Storing high precision constants to use with fixed precision libraries (DoubleFloats.jl, Quadmath.jl, DecFP.jl, etc.)

I am hoping to design algorithms that can be used efficiently with other fixed higher precision libraries such as DoubleFloats.jl, Quadmath.jl, DecFP.jl, MultiFloats.jl, etc… This usually involves polynomial approximations to a designated precision (128, 256). Is there a flexible way to store high precision coefficients to be used with all of these libraries?

For example, ideally something like this would work…

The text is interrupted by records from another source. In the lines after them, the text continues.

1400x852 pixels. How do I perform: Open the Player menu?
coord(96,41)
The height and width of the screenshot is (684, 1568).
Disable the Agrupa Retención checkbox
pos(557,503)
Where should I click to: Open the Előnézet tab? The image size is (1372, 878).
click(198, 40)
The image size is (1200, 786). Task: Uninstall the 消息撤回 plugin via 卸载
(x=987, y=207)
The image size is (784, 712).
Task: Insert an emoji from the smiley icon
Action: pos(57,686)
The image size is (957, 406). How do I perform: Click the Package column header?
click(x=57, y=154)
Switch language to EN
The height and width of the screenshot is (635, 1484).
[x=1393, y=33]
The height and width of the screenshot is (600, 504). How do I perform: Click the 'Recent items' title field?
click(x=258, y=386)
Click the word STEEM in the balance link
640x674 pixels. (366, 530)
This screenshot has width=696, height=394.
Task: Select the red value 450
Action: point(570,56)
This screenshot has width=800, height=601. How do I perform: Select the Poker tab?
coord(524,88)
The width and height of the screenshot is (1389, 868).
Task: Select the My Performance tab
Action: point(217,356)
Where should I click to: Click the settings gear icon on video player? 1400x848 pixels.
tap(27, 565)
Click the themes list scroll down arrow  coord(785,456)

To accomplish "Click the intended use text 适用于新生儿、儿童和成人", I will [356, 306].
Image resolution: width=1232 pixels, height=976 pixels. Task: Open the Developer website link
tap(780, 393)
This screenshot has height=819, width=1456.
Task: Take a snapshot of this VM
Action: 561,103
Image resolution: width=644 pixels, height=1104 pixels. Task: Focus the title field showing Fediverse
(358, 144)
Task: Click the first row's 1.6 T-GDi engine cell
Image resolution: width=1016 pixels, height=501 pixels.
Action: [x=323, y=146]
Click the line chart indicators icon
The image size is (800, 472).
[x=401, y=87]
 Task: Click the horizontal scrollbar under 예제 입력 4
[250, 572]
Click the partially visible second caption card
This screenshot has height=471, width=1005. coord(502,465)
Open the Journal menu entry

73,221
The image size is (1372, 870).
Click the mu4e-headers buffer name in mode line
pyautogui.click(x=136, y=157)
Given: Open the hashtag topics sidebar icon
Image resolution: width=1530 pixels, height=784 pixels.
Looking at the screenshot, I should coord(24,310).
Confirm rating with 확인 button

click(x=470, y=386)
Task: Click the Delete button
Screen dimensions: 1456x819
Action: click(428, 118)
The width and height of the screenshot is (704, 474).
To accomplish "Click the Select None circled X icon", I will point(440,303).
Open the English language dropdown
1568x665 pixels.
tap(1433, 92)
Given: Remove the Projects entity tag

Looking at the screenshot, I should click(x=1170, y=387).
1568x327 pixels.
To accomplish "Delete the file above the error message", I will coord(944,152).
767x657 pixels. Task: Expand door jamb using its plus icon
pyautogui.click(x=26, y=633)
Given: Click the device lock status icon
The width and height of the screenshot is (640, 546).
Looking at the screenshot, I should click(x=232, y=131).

function test(x::T) where T
    # strings usually contain 30-50 digits
    P = (parse(T, "1.2"), parse(T, "1.3"), parse(T, "1.4"), parse(T, "1.5"))
    return evalpoly(x, P)

with benchmarks…

julia> @btime test(x) setup=(x=Float128(rand()))
  330.556 ns (0 allocations: 0 bytes)

julia> @btime test(x) setup=(x=Dec128(rand()))
  781.630 ns (0 allocations: 0 bytes)

# allocates for some reason
julia> @btime test(x) setup=(x=Double64(rand()))
  1.258 μs (20 allocations: 848 bytes)

But we are paying the cost to parse the strings. A solution to avoid this is to just hard code the constants in a higher precision…

const P_f128 = (parse(Float128, "1.2"), parse(Float128, "1.3"), parse(Float128, "1.4"), parse(Float128, "1.5"))

function test2(x)
    return evalpoly(x, P_f128)

julia> @btime test2(x) setup=(x=Float128(rand()))
  71.869 ns (0 allocations: 0 bytes)

This approach works well and fast but a little less flexible than I was hoping for as it requires hard coding the constants for a specific package (and take it on as a dependency.) You could also cast any AbstractFloat to whatever internal precision you use but slightly less flexible.

Is there perhaps a good approach to be flexible enough to handle all the different higher precision packages in the current and future ecosystem but also avoid allocations and parsing of string constants during runtime?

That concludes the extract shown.